*** Opening of EXTRACTED INFORMATION ***
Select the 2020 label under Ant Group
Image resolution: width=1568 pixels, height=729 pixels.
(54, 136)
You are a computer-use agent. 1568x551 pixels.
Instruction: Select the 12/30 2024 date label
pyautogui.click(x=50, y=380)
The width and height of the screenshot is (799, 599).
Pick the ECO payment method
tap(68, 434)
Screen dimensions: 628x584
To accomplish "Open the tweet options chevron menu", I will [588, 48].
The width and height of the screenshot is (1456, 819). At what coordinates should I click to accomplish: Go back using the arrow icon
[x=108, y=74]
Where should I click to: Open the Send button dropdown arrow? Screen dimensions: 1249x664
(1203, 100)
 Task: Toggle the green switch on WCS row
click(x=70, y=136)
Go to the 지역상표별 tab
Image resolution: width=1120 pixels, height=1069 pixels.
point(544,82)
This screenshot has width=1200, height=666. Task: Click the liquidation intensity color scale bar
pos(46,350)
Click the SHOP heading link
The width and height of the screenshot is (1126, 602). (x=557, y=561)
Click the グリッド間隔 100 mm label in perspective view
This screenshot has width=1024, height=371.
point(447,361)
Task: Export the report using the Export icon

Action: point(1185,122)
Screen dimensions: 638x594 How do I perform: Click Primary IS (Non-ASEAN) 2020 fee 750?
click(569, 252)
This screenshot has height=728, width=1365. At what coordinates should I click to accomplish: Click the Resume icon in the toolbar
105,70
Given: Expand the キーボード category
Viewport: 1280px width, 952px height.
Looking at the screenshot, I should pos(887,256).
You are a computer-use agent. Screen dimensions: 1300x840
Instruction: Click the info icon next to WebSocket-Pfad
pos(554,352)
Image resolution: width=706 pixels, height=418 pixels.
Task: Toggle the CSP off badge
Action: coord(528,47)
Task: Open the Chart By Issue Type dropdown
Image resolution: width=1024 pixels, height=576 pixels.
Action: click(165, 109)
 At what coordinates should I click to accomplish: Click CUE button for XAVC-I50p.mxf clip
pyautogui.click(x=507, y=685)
*** Close of EXTRACTED INFORMATION ***
### EXERCISE DESCRIPTION
From the listing above, report the number of lines containing the string "agent", without any accompanying remarks.

### RESPONSE TO THE EXERCISE
2